Note that the entries in this array are the offsets from the start of the structure, in other words, the size of the previous entries, not the current one. If we wanted to describe this structure in our simplified type map, we would have to fill in 12 separate entries for each of the 12 variables. The designers of MPI felt that since MPI already handled arrays of similar variables so well, it should be possible to put arrays into array type components, so we don't say.

Given the various elements of the type description, we can now tell the MPI about this description. An MPI vector draws its element from a set of variables of the same type. The offset from the beginning of the block to the beginning of the next one, called the step.

In the vector example shown in Figure 14 there are 3 elements of the old type we are interested in, and 2 empty elements at the beginning of the next block (so this means a step of 5). We provide most of the code except for the messaging calls, which you will provide.
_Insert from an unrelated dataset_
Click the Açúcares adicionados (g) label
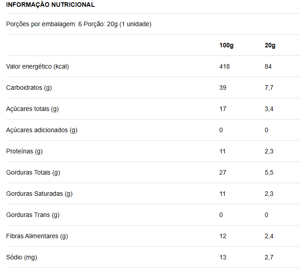302x268 pixels. [x=41, y=130]
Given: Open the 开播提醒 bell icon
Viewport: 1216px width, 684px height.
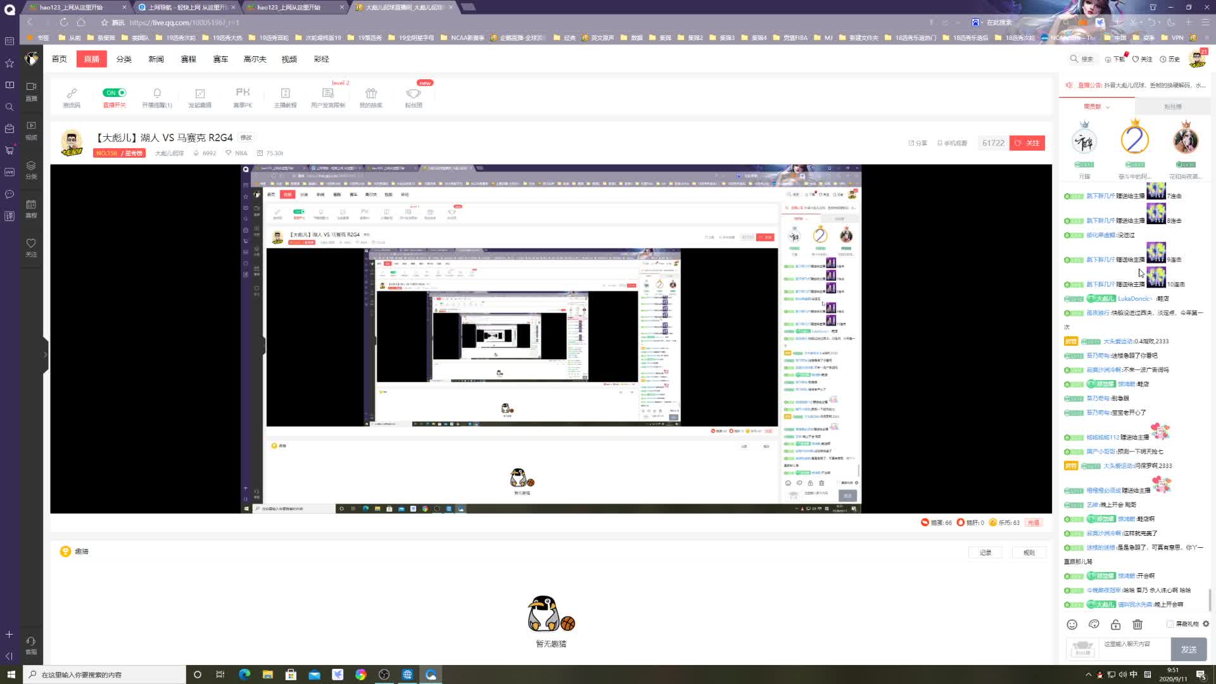Looking at the screenshot, I should (157, 93).
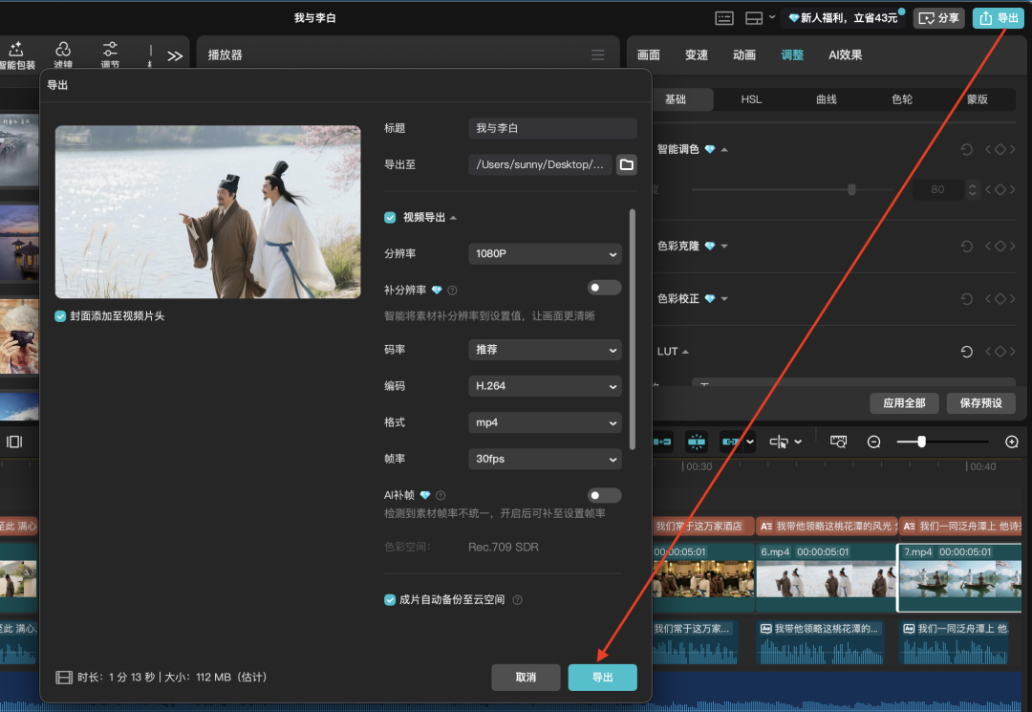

The master divides the function range into a number of strips and assigns each strip parcel to a different processor.

7 Conclusions

A Example MPI Programs

a Exercise 1
b Makefile
c Main program (C Version)
d Main Program (Fortran version)
e Exercise 2
f Program (C version)
g Fortran Version

1 # This is the makefile for the first example in the MAN T&EC Course 2 # "Introduction to MPI". 6 # This Makefile takes the form of the default makefiles for the ANL 7 # implementation of MPI, which is based on the p4 message passing library. 1 /* This is the sample answer for the first exercise in the MANTEC 2 course, “Introduction to MPI”.

The Fortran version of the first exercise is very similar, the only major difference being the addition of error variables that are passed to most MPI functions. 1 c This is a sample answer for the first exercise in the MANTEC 2 c “Introduction to MPI” course. The second exercise in the course is designed to show how data can be passed between programs as a way to enforce application logic across multiple processes.

When the worker receives this information, it performs an approximate integration and then sends a message to the worker containing the region below this range of parameters. The worker collects these values, sums them, and prints the result to the user. 1 /* This is a sample answer for the second exercise in the MANTEC 2 course, “Introduction to MPI”.

17/* and the definition of the work_packet that will be sent via MPI calls to the 18 employees. This is the structure that contains the work package that we send to the employees. After doing the computation, we perform a synchronous transmission to the root (working on processor 0).

1 c This is a sample answer for the second exercise in the MANTEC 2 c “Introduction to MPI” course. 68c That's the end of the main program, now define the functions 69c it uses. 99c This is the main process that distributes work to workers 100 integer nw, mytype.

Define a common block so that num_strips & start_value match the derived data type pattern. 145c Now send a message to the worker process telling it to process 146c num_this strips, starting at cur_value.